**WHAT TO PRODUCE:** Each line of the entries, from the first to the line containing "Given: Click the Release", is to be transcribed exactly as it stands; include no other lines.

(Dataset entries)

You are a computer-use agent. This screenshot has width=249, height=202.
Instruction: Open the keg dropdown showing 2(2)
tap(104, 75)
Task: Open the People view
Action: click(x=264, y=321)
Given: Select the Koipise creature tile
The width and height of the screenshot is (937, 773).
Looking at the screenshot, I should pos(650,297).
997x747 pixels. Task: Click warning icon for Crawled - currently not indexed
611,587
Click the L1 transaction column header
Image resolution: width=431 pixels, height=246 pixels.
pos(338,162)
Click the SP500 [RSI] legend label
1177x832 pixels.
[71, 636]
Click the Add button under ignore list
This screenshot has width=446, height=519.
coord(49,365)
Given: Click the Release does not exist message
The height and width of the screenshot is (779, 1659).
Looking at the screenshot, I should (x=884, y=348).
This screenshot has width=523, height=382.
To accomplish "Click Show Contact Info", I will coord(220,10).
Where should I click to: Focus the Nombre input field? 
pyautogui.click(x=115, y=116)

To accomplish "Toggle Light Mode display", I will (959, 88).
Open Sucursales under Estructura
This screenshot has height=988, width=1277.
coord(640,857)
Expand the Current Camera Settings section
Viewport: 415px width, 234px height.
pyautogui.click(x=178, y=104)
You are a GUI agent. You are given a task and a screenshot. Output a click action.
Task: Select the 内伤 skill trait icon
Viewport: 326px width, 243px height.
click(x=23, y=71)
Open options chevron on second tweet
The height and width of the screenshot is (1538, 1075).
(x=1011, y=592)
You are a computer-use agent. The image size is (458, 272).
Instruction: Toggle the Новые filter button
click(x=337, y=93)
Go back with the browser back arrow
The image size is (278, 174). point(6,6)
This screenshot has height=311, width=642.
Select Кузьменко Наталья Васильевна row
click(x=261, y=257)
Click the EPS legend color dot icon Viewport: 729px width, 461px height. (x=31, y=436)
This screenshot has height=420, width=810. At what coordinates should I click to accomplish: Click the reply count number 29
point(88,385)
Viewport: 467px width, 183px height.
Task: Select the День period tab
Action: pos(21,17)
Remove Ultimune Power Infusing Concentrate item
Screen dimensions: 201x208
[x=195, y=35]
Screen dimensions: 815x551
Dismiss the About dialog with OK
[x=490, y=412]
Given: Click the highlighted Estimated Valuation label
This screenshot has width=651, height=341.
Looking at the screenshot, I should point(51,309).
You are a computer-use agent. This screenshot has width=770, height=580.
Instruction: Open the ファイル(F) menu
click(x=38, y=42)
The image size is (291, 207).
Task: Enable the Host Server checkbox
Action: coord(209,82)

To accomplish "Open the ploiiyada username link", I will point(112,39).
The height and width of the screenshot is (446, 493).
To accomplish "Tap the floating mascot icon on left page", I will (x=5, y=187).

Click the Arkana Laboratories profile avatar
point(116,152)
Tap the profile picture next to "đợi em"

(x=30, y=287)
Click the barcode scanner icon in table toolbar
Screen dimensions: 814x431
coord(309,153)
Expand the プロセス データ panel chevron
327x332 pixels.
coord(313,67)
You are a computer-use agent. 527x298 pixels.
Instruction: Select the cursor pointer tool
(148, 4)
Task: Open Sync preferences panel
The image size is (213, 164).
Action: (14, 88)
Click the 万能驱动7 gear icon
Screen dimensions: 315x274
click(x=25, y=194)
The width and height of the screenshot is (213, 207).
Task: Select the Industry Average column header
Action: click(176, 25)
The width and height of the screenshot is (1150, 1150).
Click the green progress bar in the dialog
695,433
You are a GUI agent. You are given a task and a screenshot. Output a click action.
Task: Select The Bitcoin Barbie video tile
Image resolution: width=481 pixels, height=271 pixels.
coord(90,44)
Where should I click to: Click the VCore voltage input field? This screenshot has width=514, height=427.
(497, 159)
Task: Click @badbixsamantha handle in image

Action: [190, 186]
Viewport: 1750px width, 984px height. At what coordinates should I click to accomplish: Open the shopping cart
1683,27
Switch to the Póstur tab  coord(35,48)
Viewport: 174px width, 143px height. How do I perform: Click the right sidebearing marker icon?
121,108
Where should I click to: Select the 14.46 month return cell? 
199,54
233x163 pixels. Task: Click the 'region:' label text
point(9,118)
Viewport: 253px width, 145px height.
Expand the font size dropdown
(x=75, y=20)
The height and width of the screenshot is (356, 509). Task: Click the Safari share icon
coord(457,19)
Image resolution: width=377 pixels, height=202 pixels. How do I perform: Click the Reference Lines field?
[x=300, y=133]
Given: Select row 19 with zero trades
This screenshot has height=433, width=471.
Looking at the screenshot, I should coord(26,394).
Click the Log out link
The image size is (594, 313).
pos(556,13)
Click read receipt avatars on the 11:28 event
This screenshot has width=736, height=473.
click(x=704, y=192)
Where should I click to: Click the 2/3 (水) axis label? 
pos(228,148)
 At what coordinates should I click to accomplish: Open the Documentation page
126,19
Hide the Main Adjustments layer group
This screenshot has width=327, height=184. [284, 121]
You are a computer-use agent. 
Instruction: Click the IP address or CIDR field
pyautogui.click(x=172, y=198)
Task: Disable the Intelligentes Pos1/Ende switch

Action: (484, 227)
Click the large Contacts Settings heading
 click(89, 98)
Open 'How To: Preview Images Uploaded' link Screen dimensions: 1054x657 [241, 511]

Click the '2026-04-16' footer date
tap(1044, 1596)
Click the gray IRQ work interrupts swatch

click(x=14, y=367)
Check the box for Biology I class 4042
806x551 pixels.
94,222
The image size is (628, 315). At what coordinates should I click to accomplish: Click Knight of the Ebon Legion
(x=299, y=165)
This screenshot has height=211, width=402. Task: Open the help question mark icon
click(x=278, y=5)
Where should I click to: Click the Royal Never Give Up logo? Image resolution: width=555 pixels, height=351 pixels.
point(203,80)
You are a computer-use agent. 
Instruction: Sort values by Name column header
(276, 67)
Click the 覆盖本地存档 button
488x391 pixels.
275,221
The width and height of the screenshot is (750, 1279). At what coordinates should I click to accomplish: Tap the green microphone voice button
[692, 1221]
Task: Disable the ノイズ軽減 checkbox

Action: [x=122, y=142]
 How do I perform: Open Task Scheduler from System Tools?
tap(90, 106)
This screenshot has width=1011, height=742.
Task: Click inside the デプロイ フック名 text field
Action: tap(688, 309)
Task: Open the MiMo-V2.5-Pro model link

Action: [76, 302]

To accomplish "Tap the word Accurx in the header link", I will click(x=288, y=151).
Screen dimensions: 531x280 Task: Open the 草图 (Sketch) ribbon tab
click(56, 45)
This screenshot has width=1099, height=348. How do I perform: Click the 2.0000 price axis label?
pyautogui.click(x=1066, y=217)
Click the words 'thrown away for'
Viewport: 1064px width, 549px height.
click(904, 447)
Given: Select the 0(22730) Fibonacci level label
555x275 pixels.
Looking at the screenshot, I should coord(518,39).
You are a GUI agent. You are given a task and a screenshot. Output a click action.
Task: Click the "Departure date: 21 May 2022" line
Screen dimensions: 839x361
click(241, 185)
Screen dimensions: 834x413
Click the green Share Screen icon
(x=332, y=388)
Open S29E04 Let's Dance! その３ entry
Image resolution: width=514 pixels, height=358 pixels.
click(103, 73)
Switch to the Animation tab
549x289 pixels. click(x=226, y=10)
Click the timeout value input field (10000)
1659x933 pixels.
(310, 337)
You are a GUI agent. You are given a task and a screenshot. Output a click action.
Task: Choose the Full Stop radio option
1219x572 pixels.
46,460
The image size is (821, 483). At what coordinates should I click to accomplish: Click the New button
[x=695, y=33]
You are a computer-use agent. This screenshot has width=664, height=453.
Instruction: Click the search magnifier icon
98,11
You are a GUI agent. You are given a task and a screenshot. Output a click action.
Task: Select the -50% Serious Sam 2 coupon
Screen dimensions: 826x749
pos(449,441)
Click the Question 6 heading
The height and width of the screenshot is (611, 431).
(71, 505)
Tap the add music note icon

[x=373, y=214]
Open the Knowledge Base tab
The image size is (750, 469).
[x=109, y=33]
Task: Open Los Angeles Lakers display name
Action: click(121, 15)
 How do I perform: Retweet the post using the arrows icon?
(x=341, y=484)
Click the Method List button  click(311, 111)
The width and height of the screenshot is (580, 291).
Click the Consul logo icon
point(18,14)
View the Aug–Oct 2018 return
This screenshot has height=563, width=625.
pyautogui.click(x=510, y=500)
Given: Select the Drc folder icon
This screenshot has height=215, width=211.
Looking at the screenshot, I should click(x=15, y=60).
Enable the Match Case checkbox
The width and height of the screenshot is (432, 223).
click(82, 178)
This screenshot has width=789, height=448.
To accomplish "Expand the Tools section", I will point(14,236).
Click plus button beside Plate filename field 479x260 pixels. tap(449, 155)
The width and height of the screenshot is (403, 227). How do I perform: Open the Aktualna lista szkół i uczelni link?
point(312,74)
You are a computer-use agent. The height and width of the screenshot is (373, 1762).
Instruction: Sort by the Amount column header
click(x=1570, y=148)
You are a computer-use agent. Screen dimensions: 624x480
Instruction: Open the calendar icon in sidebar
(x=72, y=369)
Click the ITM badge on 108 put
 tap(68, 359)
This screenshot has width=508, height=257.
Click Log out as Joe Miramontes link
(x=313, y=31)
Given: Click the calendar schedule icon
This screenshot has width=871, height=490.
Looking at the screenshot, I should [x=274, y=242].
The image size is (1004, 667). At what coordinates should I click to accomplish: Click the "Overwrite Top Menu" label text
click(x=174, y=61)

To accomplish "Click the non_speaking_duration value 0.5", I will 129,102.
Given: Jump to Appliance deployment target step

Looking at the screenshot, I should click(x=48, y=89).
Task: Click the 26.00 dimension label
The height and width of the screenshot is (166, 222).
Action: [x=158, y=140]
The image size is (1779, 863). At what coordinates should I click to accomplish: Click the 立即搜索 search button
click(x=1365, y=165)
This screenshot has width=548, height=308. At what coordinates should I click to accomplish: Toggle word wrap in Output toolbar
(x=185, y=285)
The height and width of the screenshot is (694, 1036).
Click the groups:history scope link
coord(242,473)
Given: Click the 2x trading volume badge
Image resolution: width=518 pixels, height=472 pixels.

**EXERCISE ANSWER:**
You are a computer-use agent. This screenshot has width=249, height=202.
Instruction: Open the keg dropdown showing 2(2)
tap(104, 75)
Task: Open the People view
Action: click(x=264, y=321)
Given: Select the Koipise creature tile
The width and height of the screenshot is (937, 773).
Looking at the screenshot, I should pos(650,297).
997x747 pixels. Task: Click warning icon for Crawled - currently not indexed
611,587
Click the L1 transaction column header
Image resolution: width=431 pixels, height=246 pixels.
pos(338,162)
Click the SP500 [RSI] legend label
1177x832 pixels.
[71, 636]
Click the Add button under ignore list
This screenshot has width=446, height=519.
coord(49,365)
Given: Click the Release does not exist message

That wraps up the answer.